20. "Dayton has returned to Earth." B'jhon
said rather flatly.
21. Daniel shot up, gave B'jhon an uncomfortable
stare
and strolled to his enormous wall-length window. He held his
hands behind his back in military fashion and slowly paced, his
thoughts well removed from God's throne.
22. "I think this is the first time anyone has
ever done this," he said.
23.
It wasn't a simple matter of going back to Earth to retrieve him;
during the ten minutes that lapsed, a million different variables
changed. That's why deployments and redeployment were always
calculated in advance to intercept and compensate for quantum
vulnerabilities. B'jhon read Daniel's next question and answered
it, "Station keeping," he answered. "After you left, Alma went to
station keeping and then he suddenly ran out of operations in a
panic."
24. "Well, who was manning the station?" Daniel
asked. "We were using it to backup analytics," B'jhon answered,
"there was nobody there." Both of them took for granted that the
maturity level of a Corlos operative had to pass the simulator test in
order to arrive. "We've ALL experienced it!" Daniel nearly
yelled. What he meant was, "Curiosity is NOT an excuse!"
B'jhon could only shrug in agreement. It was pointless to ask,
"Who let him do this?" because Dayton should have known better.

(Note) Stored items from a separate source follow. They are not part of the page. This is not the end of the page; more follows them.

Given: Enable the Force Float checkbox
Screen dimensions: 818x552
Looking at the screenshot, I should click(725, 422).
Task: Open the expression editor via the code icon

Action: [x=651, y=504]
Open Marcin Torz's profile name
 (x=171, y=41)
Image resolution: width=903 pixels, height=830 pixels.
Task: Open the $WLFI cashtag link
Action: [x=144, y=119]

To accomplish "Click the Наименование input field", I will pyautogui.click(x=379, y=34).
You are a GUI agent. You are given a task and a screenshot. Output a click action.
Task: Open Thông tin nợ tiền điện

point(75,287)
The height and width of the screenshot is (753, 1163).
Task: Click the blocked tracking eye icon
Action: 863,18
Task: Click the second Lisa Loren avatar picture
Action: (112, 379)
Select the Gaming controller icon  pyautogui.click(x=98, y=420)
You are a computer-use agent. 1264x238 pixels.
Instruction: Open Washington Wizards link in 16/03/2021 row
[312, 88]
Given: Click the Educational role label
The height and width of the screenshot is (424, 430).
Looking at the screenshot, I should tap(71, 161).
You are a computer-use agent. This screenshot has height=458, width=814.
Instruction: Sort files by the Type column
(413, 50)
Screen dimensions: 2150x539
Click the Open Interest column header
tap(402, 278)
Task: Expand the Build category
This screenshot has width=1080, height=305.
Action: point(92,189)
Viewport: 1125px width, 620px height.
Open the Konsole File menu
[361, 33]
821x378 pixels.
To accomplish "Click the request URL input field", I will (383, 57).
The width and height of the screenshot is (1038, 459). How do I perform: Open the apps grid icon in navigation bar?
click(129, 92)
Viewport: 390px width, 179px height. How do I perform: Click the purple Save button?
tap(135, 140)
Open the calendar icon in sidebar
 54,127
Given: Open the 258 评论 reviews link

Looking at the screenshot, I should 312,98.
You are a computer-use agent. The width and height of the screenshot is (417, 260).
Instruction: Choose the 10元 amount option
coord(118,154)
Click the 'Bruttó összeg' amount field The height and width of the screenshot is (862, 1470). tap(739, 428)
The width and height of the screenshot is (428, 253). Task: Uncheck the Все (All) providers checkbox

"And I'm not going to blame Alma, because he was in Ops at our
request," Daniel said. There was an understandably awkward
silence, "What possessed him?" Daniel asked truly mystified.
B'jhon
could only gesture with his hands and face that he hadn't the foggiest
idea. Yes, everybody has 'thought' about it, but nobody has
actually done it. In the realm of God, thoughts and actions are
one and the same, and mortality is a proving ground to test one's
ability to exist with God.
25. "You know," Daniel said, barely more
composed, "I've never
had to terminate an agent before... at least not for this
reason."
26. B'jhon felt that it was very unfair to stick Daniel in this
position, "He made the choice for you,"
B'jhon
rationalized for him. Daniel nodded meekly and smiled
thinly. He appreciated B'jhon's concern for his mental
health.
27. "OK," Daniel agreed, "reassemble them."
If it wasn't for these constant psycho tropic meetings -- Corlos
wouldn't have anything else to do.
28. Alma had already forwarded the simulator user
log to the conference room. The simulator wasn't networked on
purpose, to safeguard its technology. That's how it had always
been, and would always be.
IN
CONFERENCE
29. Everyone watched Dayton flirt with disaster,
struggle with morality and ultimately choose suicide. Everyone
had experienced the same temptation more than once. It even
gratified some to finally see somebody actually do it. Now they
could all witness the consequences. The Glory
of God is Intelligence -- but the Valley of Death is
prerequisite. It wasn't just disobedience on trial, but a
scornful lack of common sense. "Is he wanting
to die?" an operative asked just as Daniel entered. They all
began to rise, Daniel motioned for them to sit. They went through
that same rise half-way and sit down antic every single time.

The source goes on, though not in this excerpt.